| About this exercise |
Reproduce the passage on brain health and cognitive decline from "Dr. Marwan Sabbagh is" to "is now available.".

| Passage to read |
****

We now know it doesn’t have to be that way, and that there are many measures we can proactively take to avoid cognitive decline as we age. Emerging research is helping us look at new ways to treat and even prevent devastating neurological diseases like Alzheimer’s and dementia, giving people a newfound sense of hope.
In today’s episode, I talk with Dr. Marwan Sabbagh, Dr. Richard Isaacson, and Dr. Jay Lombard about the role of genetics in brain disorders, lifestyle habits you can start right now to reduce your risk or reverse symptoms, and why we need to look at bacteria as a cause of neurodegenerative disease.
Dr. Marwan Sabbagh is a board-certified neurologist and considered one of the leading experts in Alzheimer’s and dementia. He is on the editorial board for the Journal of Alzheimer’s Disease and BMC Neurology and is now Editor-in-Chief of Neurology and Therapy. Dr. Sabbagh is the author of The Alzheimer’s Answer: Reduce Your Risk and Keep Your Brain Healthy and The Alzheimer’s Prevention Cookbook: 100 Recipes to Boost Brain Health. His latest book, Fighting for My Life: How to Thrive in the Shadow of Alzheimer’s, is now available.
Dr. Richard Isaacson serves as Director of the Center for Brain Health and Director of the Alzheimer’s Prevention Clinic (APC) at Florida Atlantic University’s Schmidt College of Medicine. He previously served as Director of the APC at the Weill Cornell Memory Disorders Program, Assistant Dean of Faculty Development, and Associate Professor of Neurology at Weill Cornell Medicine and New York-Presbyterian. He remains as Adjunct Associate Professor of Neurology in the Department of Neurology at Weill Cornell.
Dr. Jay Lombard is an internationally acclaimed neurologist, author, and keynote speaker specializing in neuroimmunological conditions and medical mysteries. Dr. Lombard integrates biological, psychological, and existential components in his holistic treatment approach. Dr. Lombard’s clinical experience revealed an interesting pattern: one patient with ALS also had small-intestine bacterial overgrowth, another had ulcerative colitis, yet another had Crohn’s, and so on. He started seeing the connections between these bacterial imbalances and Clostridium difficile, or C. diff, and the link to neurological symptoms.

****

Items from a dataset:

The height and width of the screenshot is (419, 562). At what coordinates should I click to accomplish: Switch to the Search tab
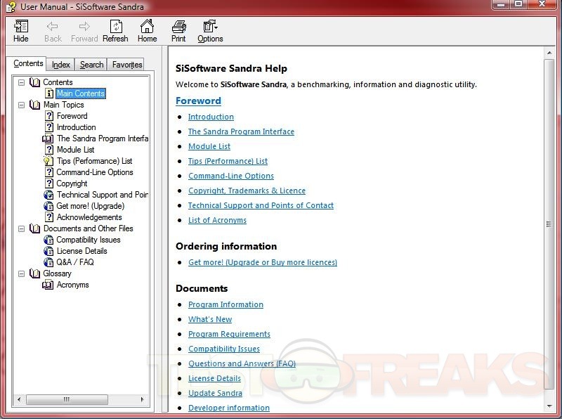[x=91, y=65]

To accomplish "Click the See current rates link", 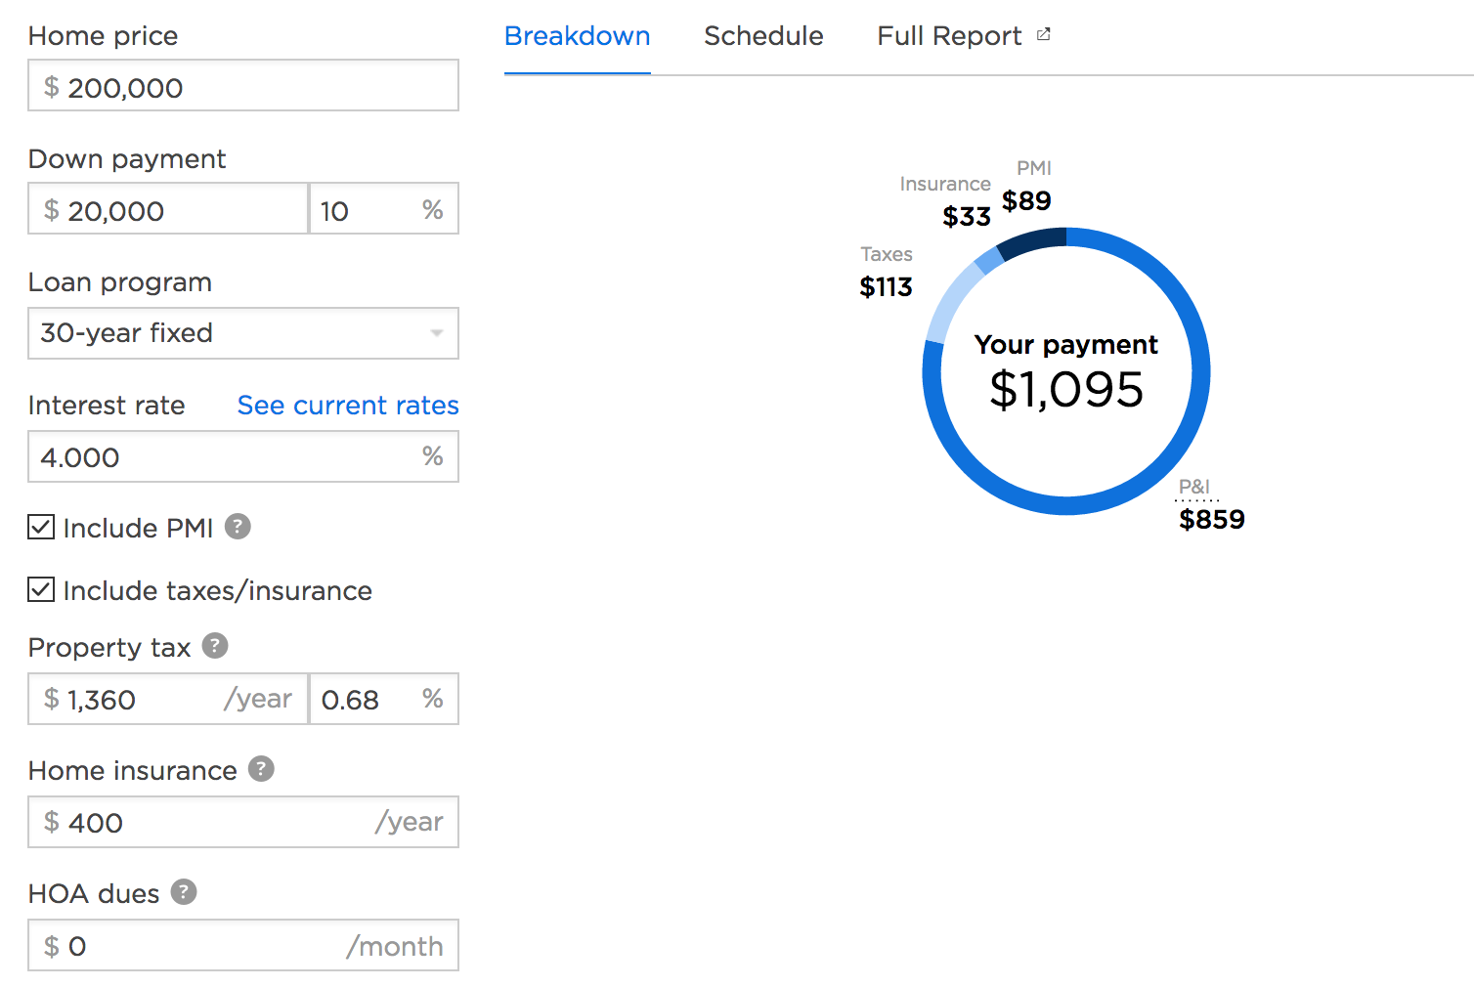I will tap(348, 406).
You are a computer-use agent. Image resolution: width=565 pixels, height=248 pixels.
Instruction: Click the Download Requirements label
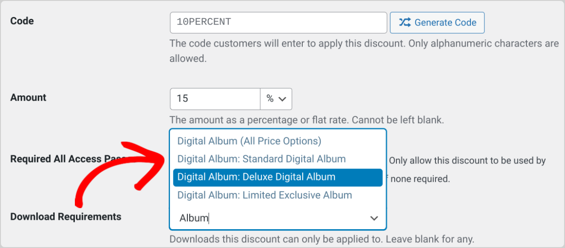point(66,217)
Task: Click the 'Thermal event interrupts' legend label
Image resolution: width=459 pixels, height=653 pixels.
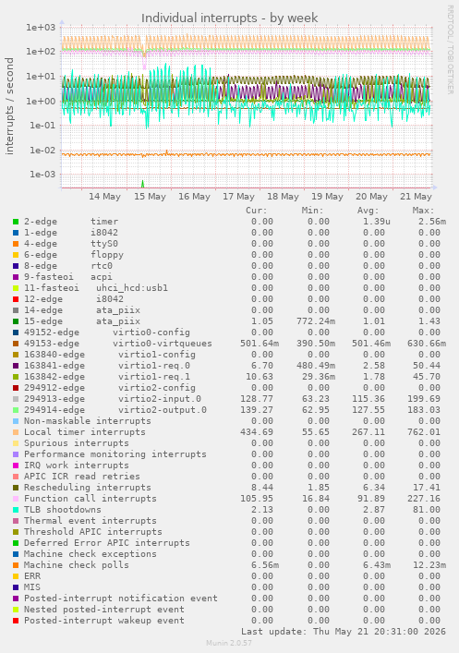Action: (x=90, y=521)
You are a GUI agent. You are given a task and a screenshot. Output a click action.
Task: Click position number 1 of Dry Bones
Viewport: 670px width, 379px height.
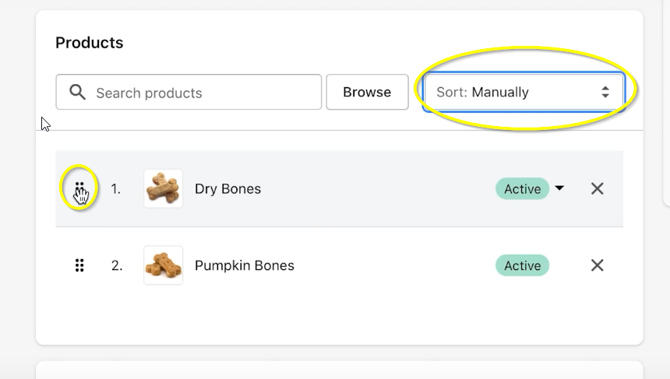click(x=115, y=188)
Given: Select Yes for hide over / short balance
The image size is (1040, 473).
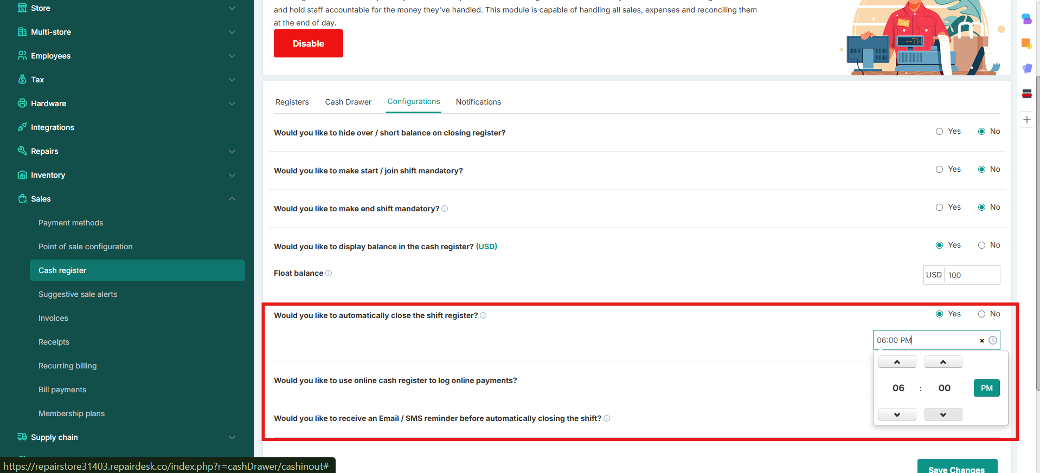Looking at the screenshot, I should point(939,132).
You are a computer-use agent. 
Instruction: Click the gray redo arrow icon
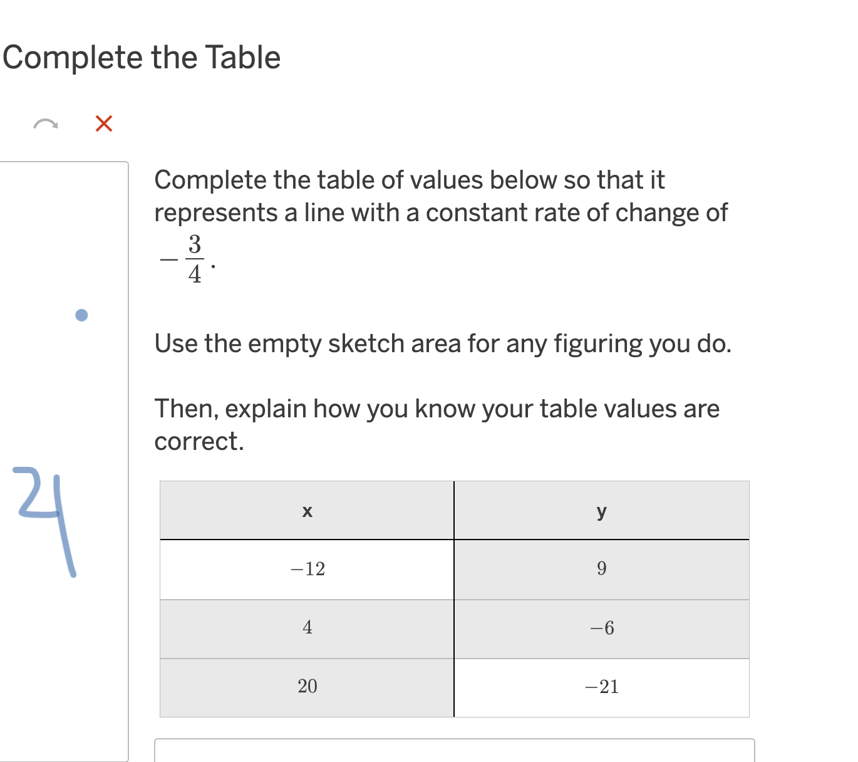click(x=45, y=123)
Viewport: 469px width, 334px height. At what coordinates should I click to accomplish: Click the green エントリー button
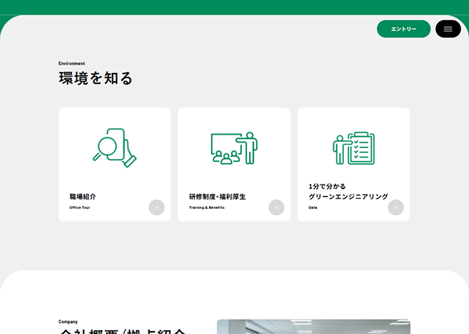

****

| Solution to this task |
Dr. Marwan Sabbagh is a board-certified neurologist and considered one of the leading experts in Alzheimer’s and dementia. He is on the editorial board for the Journal of Alzheimer’s Disease and BMC Neurology and is now Editor-in-Chief of Neurology and Therapy. Dr. Sabbagh is the author of The Alzheimer’s Answer: Reduce Your Risk and Keep Your Brain Healthy and The Alzheimer’s Prevention Cookbook: 100 Recipes to Boost Brain Health. His latest book, Fighting for My Life: How to Thrive in the Shadow of Alzheimer’s, is now available.